What is the point of making folks aware there’s a problem- and then doing absolutely nothing to stop it?
Oh, sure, the government has decided that pipelines and railroads need cybersecurity. And, the railroads (see below for more) are not getting an “optional” rule- this time it will be defined- and required. The problem- the proposed rules only apply to “high risk” railroads. And, for the life of me- or what anyone in the government says- I have no clue what the feds consider a high risk railroad. Aren’t they all dangerous, as they move at high speeds, cross roads, and travel through cities and towns.
Or the rules imposed on pipelines. Which rules only seem to require them to notify the government when they have been subjected to cybercrimes.
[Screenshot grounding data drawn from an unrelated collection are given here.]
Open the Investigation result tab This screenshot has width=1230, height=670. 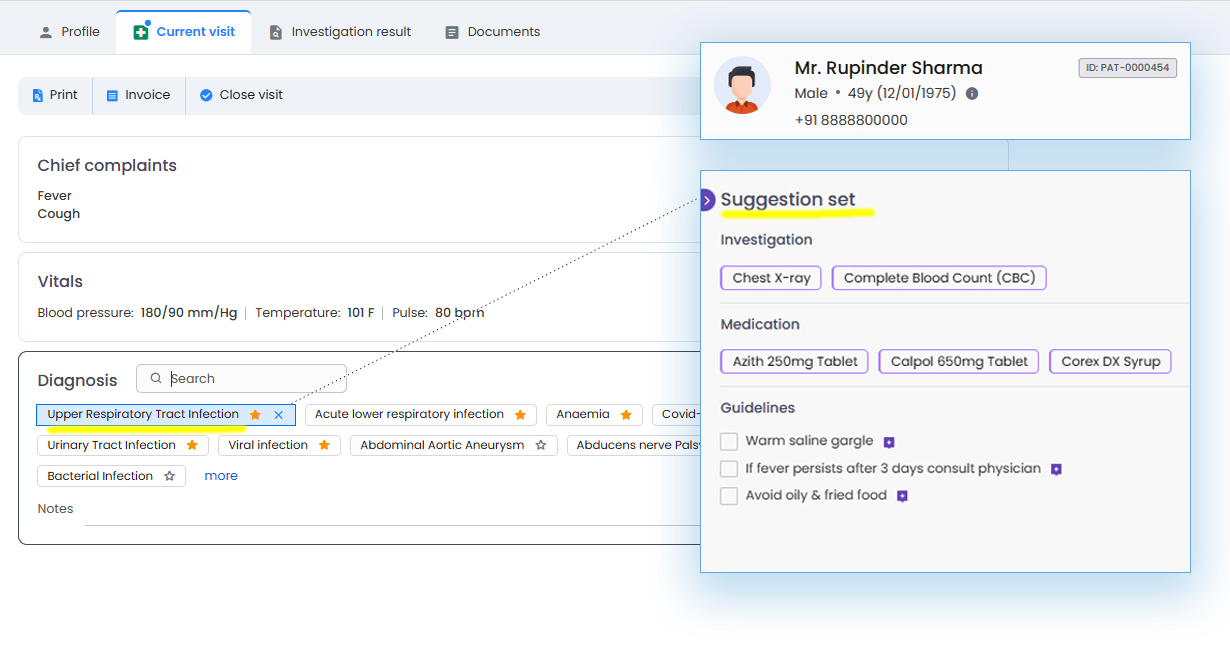[340, 32]
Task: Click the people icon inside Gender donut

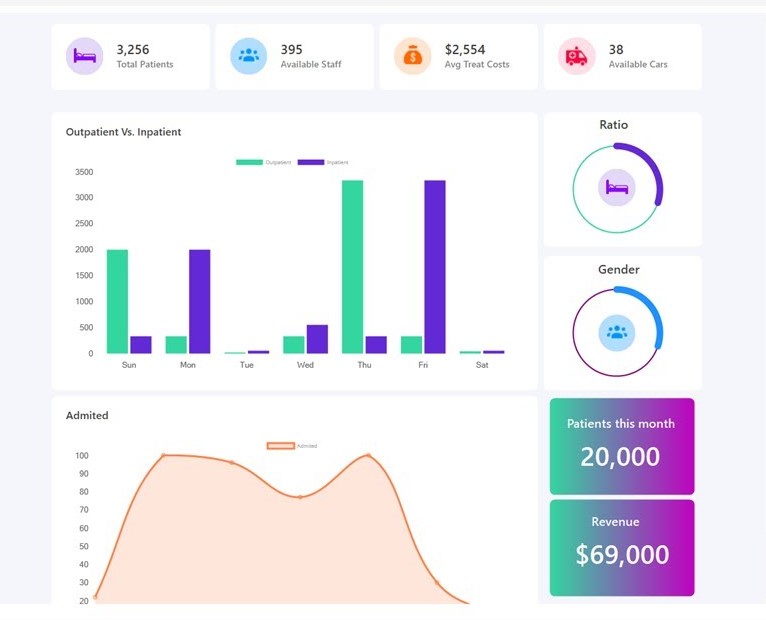Action: pos(617,332)
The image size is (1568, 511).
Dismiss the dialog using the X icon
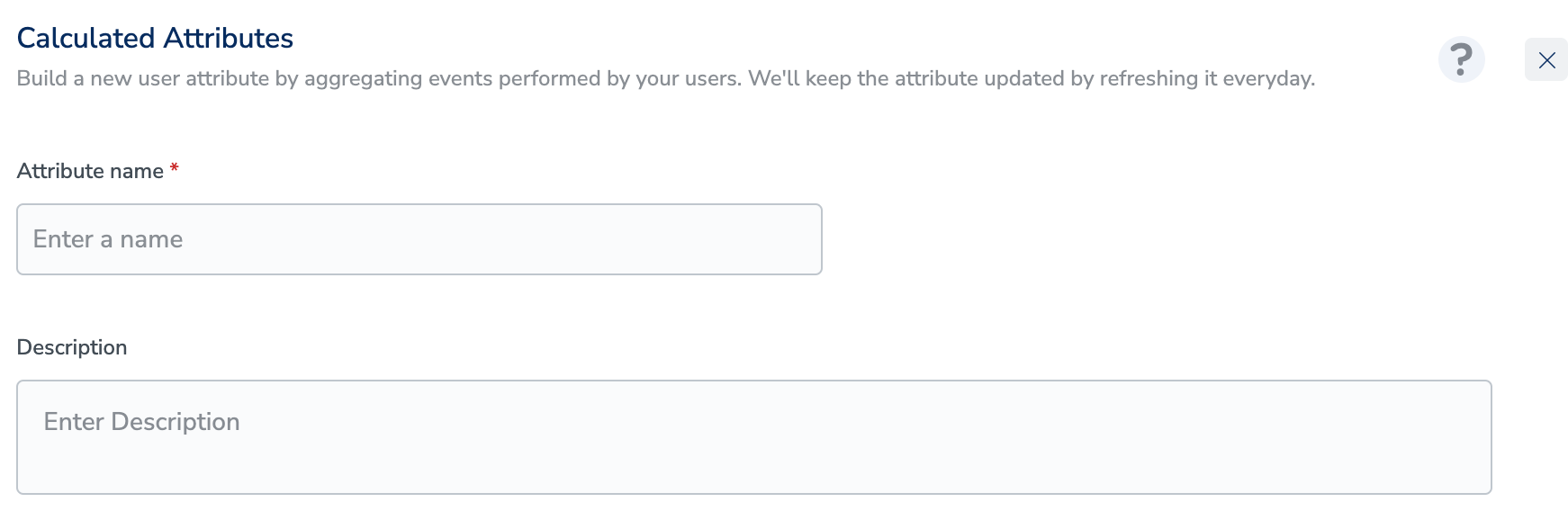[x=1546, y=59]
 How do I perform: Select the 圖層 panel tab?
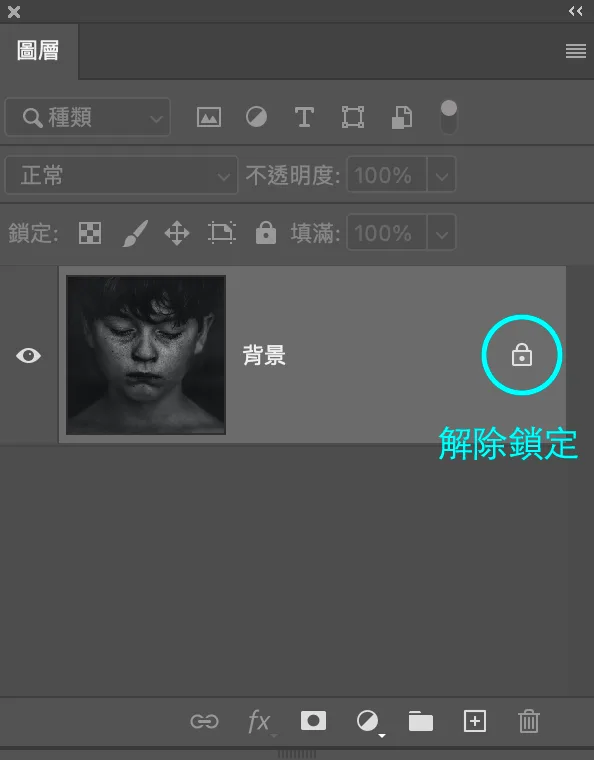(38, 51)
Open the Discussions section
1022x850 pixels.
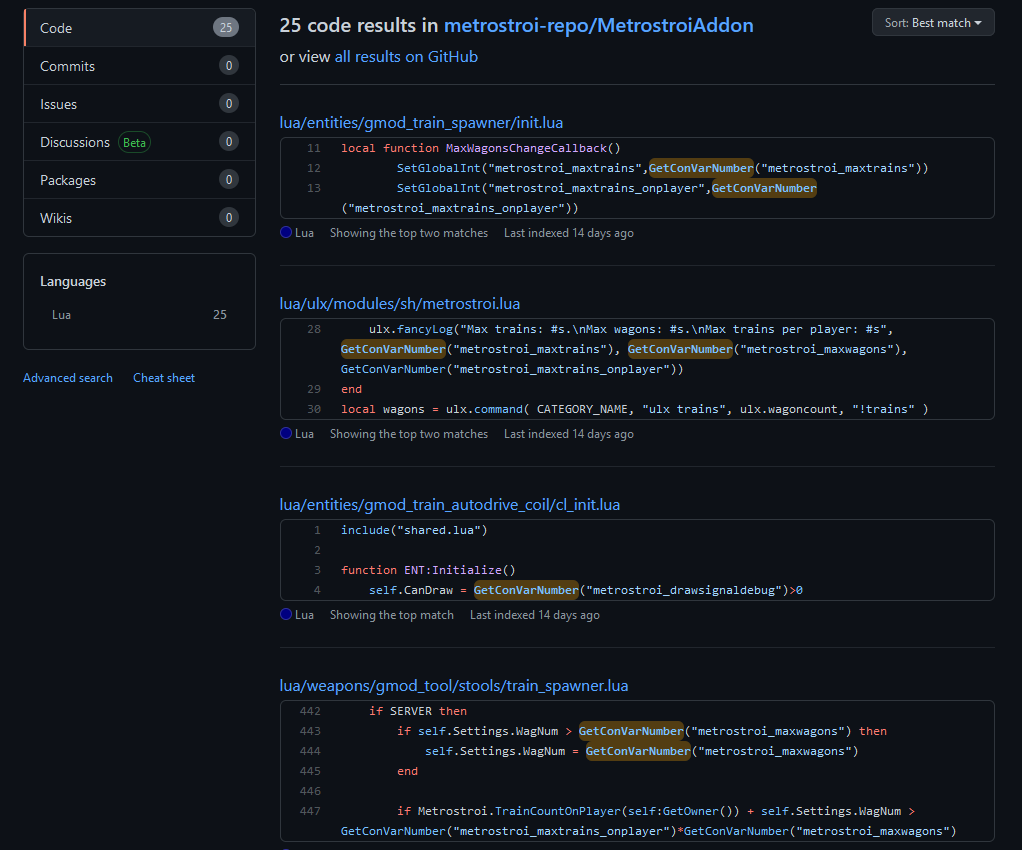click(75, 141)
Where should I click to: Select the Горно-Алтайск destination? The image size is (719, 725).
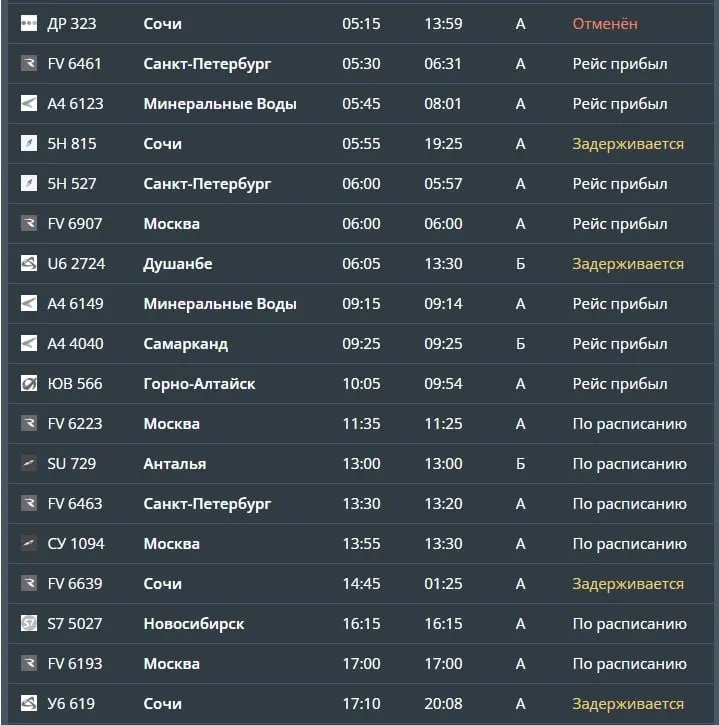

Because after the fact notice is so darned effective.
After all, pipelines have been “subject” to “voluntary” guidelines since 2016 (and physical security rules forgave been around for 15 years, too). (You do recall that Colonial Pipeline was hacked badly enough to create a gas crisis along the East Coast, right? Yup, those voluntary guidelines certainly did protect the US citizenry.) Supposedly, these rules (which may even be beefed up) will become required- any day now.
And, I’m dying to know how making government contractors be required to report security breaches will make anyone safer. Because the penalty should then not timely report them- they’ll be fined. Yup. That certainly makes me sleep more securely at night.
While I’m at it, I should add that the IRS requires practitioners to take precautions. None of them are highly stringent; we adopted those more than a decade ago. (Yes, I know that means a bunch of tax “professionals” have been leaving their clients’ data at risk.)
I – and that means we, the US citizenry- can only hope that the two (stalled) infrastructure bills get passed soon. So, we can harden our electric grid and water distribution systems against hackers. So, our aviation industry will be protected against hackers. It’s a start.
A very late one, I might add.